Publicity photo of Lucille Ball and Desi Arnaz in I Love Lucy

I Love Lucy, the classic TV show, debuted on the CBS network on October 15th. The show, exclusively produced by Desi Arnaz, starred comedienne Lucille Ball, Vivian Vance and William Frawley, and himself. The story revolved around Lucy’s comical antics.

The unique thing about this TV show is that it was filmed using three different cameras. Moreover, it was filmed in Hollywood using a live audience instead of that fake laugh track. The show was a huge success, and it secured many awards, including several Emmy awards.

  • First Baseball Game Televised in Color

1951 was the revolutionizing year for the fans of baseball as the game was televised in color. The fans loved watching the game, and their experience was out of this world. The match was between the Brooklyn Dodgers and Boston Braves.

News

  • Nevada Nuclear Test

The United States government started testing nuclear bombs at a test site in Nevada during January of 1951. After the development of the atomic bomb during the mid-1940s, the United States decided to move its test sites off of the country’s mainland. They started using islands in the Pacific. However, due to the safety concerns, the US government moved the testing back to the mainland, they chose a large portion of mountainous and desert land in Nevada.

The first series of tests held at this site was called Operation Ranger. Due to the adverse health hazards that were observed, all the tests were moved underground by 1962. In short, a total of 928 nuclear tests were conducted at the Nevada Test Site from 1951 to 1992.

  • Operation Greenhouse

The US government performed the first-ever thermonuclear weapon test during May of 1951. It was a part of “Operation Greenhouse” and was conducted at the Enewetak Atoll. It was the first successful small-scale demonstration of a hydrogen bomb (non-weaponized).

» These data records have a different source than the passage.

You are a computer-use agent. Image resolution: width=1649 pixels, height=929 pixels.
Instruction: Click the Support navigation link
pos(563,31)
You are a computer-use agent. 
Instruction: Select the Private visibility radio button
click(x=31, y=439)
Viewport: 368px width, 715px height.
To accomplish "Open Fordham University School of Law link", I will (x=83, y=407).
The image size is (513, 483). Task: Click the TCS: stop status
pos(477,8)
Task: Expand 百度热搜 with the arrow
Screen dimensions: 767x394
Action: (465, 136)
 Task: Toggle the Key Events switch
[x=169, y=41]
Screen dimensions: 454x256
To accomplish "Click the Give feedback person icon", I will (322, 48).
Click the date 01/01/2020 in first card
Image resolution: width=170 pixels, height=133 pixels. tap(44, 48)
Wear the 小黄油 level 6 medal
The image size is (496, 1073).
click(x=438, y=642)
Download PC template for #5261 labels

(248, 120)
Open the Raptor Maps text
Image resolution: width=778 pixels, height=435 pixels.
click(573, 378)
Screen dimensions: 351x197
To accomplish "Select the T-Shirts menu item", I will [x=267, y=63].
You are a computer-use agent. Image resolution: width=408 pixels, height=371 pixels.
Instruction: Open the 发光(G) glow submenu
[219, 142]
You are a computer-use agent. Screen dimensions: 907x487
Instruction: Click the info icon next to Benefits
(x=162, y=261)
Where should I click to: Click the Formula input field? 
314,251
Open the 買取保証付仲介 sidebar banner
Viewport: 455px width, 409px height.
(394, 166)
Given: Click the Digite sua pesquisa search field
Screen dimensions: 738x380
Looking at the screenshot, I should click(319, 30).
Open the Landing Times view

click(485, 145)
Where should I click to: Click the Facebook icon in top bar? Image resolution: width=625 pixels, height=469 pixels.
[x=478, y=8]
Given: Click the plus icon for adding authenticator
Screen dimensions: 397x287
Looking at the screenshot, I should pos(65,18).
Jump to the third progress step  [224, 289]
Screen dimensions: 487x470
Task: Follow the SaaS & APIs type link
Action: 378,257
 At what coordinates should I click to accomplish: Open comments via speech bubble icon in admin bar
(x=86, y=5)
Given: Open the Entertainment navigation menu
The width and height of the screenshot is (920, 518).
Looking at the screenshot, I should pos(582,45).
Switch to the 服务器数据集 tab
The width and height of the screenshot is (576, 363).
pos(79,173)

The test resulted in their design foundation being a huge success. Hence, they concluded that it was now possible to create a large-scale hydrogen bomb. Therefore, the US went on to test the first full-scale hydrogen bomb during November of 1952, called Ivy Mike.

  • First Direct-Dial Coast to Coast Telephone Call

During November of 1951, the first-ever direct-dial coast to coast telephone call was made. The call took about 18 seconds to connect, and it was placed between the Mayor of Englewood, New Jersey, M. Leslie Denning, and the Mayor of Alameda, California, Frank Osborne. To place the call, AT&T’s direct distance dialing system was used. This new method used a ten-digit phone number, which included a three-digit area code.

  • Twenty-second Amendment

The Twenty-second Amendment was passed on February 27th, 1951. According to this amendment, the number of terms a president may serve in office was limited to two, making it for a total of eight years.

Dance

  • Couple Dancing

Dance has always been quite an important part of pop culture, and in the 1950s, couple dancing was very trendy. Different types of pop culture dances that symbolized the year of 1951 are The Stroll, Swing dancing, and The Cha Cha.